SARS-CoV-2 has been associated with an increased rate of venous thromboembolism in critically ill patients. Since surgical patients are already at higher risk of venous thromboembolism than general populations, this study aimed to determine if patients with peri-operative or prior SARS-CoV-2 were at further increased risk of venous thromboembolism. We conducted a planned sub-study and analysis from an international, multicentre, prospective cohort study of elective and emergency patients undergoing surgery during October 2020. Patients from all surgical specialties were included. The primary outcome measure was venous thromboembolism (pulmonary embolism or deep vein thrombosis) within 30 days of surgery. SARS-CoV-2 diagnosis was defined as peri-operative (7 days before to 30 days after surgery); recent (1-6 weeks before surgery); previous (≥7 weeks before surgery); or none. Information on prophylaxis regimens or pre-operative anti-coagulation for baseline comorbidities was not available.
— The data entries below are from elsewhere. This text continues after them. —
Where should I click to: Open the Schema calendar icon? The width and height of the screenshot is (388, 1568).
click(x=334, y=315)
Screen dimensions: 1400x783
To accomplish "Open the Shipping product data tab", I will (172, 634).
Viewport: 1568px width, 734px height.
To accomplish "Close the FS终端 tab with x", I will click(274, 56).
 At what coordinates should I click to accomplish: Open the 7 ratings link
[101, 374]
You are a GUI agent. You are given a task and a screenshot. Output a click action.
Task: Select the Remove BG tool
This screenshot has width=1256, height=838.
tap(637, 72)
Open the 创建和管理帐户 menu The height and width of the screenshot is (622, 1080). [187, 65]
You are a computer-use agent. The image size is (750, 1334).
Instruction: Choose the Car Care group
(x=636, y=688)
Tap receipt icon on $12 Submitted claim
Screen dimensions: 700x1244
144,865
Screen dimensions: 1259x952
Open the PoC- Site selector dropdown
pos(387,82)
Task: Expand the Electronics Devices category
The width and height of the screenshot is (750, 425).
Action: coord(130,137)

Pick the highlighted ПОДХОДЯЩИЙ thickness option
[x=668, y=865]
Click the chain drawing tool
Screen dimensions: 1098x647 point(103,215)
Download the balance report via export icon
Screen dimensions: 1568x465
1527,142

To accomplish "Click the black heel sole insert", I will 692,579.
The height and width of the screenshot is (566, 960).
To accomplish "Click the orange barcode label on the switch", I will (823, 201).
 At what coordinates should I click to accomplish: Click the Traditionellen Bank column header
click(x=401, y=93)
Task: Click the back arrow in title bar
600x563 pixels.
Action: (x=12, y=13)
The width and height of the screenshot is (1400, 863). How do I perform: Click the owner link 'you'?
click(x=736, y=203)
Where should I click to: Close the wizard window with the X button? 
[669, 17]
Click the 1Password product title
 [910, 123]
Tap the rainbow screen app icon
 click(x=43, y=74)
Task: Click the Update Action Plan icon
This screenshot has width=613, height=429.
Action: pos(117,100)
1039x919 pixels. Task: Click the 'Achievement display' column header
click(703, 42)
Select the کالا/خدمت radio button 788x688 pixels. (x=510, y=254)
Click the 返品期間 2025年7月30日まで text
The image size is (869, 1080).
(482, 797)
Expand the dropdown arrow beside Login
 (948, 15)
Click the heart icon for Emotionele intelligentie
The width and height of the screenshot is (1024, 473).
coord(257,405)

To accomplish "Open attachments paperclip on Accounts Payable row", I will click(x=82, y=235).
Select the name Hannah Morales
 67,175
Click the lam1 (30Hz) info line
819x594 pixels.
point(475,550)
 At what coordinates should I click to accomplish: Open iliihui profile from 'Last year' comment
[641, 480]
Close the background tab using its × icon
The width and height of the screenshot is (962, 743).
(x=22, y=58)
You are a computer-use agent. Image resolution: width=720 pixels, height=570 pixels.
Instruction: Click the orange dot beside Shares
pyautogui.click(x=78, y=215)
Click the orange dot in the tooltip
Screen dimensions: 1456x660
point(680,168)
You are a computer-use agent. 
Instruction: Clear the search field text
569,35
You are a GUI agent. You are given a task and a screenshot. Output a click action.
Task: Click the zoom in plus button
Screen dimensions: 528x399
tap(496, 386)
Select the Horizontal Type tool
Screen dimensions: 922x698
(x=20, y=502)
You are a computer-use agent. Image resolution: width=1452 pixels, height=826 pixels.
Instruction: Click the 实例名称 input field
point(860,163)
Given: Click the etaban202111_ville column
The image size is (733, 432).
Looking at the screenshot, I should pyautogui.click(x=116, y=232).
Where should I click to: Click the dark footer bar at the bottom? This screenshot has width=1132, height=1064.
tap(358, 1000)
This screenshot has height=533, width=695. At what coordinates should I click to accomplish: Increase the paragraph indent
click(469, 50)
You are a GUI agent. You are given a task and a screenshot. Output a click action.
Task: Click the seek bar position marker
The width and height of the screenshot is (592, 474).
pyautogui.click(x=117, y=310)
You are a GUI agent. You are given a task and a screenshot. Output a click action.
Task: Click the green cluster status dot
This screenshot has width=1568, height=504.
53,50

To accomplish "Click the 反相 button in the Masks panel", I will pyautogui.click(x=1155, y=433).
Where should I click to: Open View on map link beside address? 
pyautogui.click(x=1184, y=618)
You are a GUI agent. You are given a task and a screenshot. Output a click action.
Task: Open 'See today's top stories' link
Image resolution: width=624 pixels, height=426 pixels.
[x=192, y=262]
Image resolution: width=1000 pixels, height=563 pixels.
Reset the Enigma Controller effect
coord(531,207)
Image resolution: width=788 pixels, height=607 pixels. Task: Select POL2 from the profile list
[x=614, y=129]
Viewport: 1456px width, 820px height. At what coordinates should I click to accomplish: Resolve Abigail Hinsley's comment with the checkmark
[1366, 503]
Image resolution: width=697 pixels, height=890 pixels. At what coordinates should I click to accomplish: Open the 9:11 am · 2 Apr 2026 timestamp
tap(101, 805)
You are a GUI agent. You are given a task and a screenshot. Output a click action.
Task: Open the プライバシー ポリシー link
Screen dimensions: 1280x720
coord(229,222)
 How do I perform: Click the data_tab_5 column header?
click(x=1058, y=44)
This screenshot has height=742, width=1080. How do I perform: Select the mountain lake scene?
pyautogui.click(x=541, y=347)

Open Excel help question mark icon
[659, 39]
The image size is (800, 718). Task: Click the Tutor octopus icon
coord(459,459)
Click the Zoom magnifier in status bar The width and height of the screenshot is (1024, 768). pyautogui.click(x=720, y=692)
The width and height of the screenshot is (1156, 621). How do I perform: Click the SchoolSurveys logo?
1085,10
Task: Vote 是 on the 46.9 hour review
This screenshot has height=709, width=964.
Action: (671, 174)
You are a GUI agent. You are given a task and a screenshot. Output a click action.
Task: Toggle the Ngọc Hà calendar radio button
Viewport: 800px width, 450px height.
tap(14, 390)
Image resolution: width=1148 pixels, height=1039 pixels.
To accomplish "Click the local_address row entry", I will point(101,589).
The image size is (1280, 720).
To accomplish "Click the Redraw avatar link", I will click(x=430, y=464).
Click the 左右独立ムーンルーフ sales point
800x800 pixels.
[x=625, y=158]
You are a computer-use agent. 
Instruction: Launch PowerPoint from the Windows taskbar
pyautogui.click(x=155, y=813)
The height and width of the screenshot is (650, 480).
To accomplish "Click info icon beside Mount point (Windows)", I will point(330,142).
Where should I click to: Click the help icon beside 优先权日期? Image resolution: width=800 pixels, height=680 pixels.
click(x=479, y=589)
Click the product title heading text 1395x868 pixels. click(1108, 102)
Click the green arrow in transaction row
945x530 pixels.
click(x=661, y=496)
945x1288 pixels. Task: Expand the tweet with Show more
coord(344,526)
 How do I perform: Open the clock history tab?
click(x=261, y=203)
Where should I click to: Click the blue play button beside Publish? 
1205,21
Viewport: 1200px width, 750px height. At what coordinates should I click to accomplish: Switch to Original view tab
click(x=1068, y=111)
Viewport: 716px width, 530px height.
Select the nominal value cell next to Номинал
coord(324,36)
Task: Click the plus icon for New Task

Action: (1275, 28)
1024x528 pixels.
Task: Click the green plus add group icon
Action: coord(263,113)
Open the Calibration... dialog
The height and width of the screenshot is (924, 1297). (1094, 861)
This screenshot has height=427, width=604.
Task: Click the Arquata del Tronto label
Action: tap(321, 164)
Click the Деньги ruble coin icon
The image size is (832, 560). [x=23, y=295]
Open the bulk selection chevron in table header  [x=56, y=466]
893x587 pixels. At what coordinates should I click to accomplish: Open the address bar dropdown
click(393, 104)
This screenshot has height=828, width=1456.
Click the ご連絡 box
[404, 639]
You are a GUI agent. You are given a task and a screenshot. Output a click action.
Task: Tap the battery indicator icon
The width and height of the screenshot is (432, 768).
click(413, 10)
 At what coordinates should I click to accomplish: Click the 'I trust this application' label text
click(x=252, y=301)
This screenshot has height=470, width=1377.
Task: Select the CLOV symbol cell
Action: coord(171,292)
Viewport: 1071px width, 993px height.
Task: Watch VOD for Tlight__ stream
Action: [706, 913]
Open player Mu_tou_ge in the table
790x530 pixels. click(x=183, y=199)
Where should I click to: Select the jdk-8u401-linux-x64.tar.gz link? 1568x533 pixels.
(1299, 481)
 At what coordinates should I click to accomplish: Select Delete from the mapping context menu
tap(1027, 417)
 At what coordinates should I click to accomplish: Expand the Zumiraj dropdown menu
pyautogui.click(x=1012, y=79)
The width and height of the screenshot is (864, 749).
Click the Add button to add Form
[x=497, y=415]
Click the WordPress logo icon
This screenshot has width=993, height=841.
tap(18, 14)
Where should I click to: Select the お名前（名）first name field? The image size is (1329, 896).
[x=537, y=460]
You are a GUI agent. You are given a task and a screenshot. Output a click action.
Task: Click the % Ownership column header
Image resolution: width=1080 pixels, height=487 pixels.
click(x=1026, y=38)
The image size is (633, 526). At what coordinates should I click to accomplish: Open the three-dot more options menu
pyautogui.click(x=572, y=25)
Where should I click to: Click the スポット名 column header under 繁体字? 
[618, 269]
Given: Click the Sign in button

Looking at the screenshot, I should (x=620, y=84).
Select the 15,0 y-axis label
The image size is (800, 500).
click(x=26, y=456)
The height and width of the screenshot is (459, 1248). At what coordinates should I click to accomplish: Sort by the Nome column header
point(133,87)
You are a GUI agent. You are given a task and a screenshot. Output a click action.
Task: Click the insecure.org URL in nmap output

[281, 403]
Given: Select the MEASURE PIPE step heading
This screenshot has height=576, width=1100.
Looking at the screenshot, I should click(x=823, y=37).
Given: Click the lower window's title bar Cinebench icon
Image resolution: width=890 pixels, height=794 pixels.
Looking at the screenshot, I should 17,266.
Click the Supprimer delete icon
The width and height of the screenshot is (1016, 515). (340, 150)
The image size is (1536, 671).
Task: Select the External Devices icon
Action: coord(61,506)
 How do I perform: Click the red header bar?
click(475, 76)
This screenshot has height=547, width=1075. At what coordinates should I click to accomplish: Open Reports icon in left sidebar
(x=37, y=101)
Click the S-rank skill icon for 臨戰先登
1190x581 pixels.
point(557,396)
Postoperative venous thromboembolism rate was 0.5% (666/123,591) in patients without SARS-CoV-2; 2.2% (50/2317) in patients with peri-operative SARS-CoV-2; 1.6% (15/953) in patients with recent SARS-CoV-2; and 1.0% (11/1148) in patients with previous SARS-CoV-2. After adjustment for confounding factors, patients with peri-operative (adjusted odds ratio 1.5 (95%CI 1.1-2.0)) and recent SARS-CoV-2 (1.9 (95%CI 1.2-3.3)) remained at higher risk of venous thromboembolism, with a borderline finding in previous SARS-CoV-2 (1.7 (95%CI 0.9-3.0)). Overall, venous thromboembolism was independently associated with 30-day mortality ). In patients with SARS-CoV-2, mortality without venous thromboembolism was 7.4% (319/4342) and with venous thromboembolism was 40.8% (31/76). Patients undergoing surgery with peri-operative or recent SARS-CoV-2 appear to be at increased risk of postoperative venous thromboembolism compared with patients with no history of SARS-CoV-2 infection. Optimal venous thromboembolism prophylaxis and treatment are unknown in this cohort of patients, and these data should be interpreted accordingly.